Monday, May 25, 2009

Cell invasion (6) : First test of chemotactic model

I have implemented the coupled drift-diffusion equations using the simple numerical method tested recently.

For the first tests (program: invade3), the general parameter settings were as follows:

len=100.0;
dz=1.0;
timeSim=1000.0;
TMX=5;

As the initial conditions, the density profile of the guiding substance is set zero g(z,t=0) = 0. The cell density profile c(z,t=0) is set to a half-Gaussian of variance=1, with the maximum at the left boundary.

Run A: Nonmoving, insensitive cells. Effect of guide production, diffusion and decay

The cells remain in their initial distribution (because of D_c=0), sharply localized at the left boundary.



The guiding substance is constantly produced by the stationary cells (almost a point source). It also diffuses and decays. This leads quickly to a stationary, exponential concentration profile:



Run B: Additional slow cell diffusion, no sensitivity

Keeping all other parameters constant, the cell diffusion constant is next set to D_c=0.1. The cells, being not sensitive to the guide, now show the expected Gaussian diffusion profiles:



The initially exponential profile of the guiding substance is now gradually transforming into a Gaussian profile. This is due to the finite memory of the guide distribution and its constant re-production by the cells, which themselves assume a Gaussian distribution:


Correction: In the above figure, the green and blue curve corresponds to t=200 and t=400, respectively.

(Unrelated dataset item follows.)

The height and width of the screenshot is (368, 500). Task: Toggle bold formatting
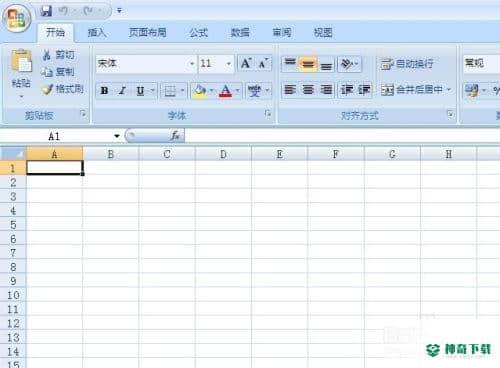pyautogui.click(x=104, y=90)
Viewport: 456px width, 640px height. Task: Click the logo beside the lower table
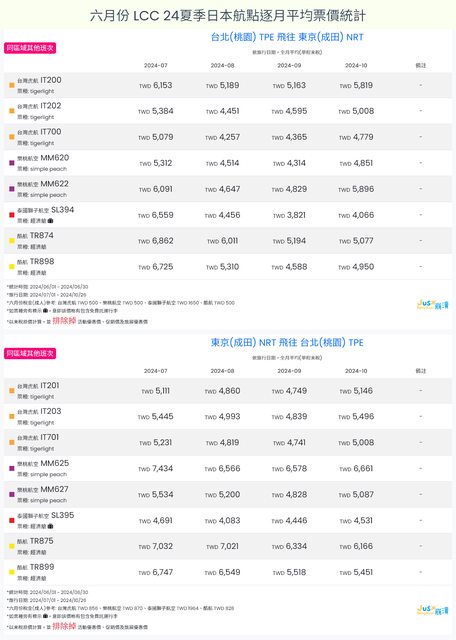click(x=432, y=610)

Run C: Adding sensitivity to the cells

Keeping all other parameters as in run B, we now set the sensitivity parameter to sens=3. Interestingly, the cells, starting from the initial Gaussian, now develop an approximately exponential profile:



The distribution of the guiding substance develops a non-Gaussian tail as well:

Correction: In the above figure, the lowest two curves correspond to t=200 and t=400, respectively.

The preliminary interpretation is as follows: Before the slow cell diffusion is setting in, the faster dynamics of the guiding substance is developing a concentration gradient. This gradient causes an effective back drift of the cells.

Conclusion: The chemotaxis model can produce approximately exponential invasion profiles, as observed in the experiments.

Idea for analytical case:

In the limit of D_g being much larger than D_c, the stationary g(z) should become close to a perfect exponential with a large spatial decay constant. If this decay constant exceeds the width of the stationary cell profile, it can (for those small z) be Taylor-approximated by a linear profile. The gradient of a linear profile is constant, corresponding to backward drift with constant velocity. This can be shown analytically to result in an exponential cell density profile.

It also seems mathematically reasonable that an exponential ansatz for both g(z) and c(z) can self-consistently solve the stationary coupled drift-diffusion equations (containing only derivatives and products of g(z) and c(z)) in the limit D_g>>D_c.

Note that this limit is also biologically reasonable, because small signalling molecules can diffuse much more easily through a dense matrix than the huge living cells.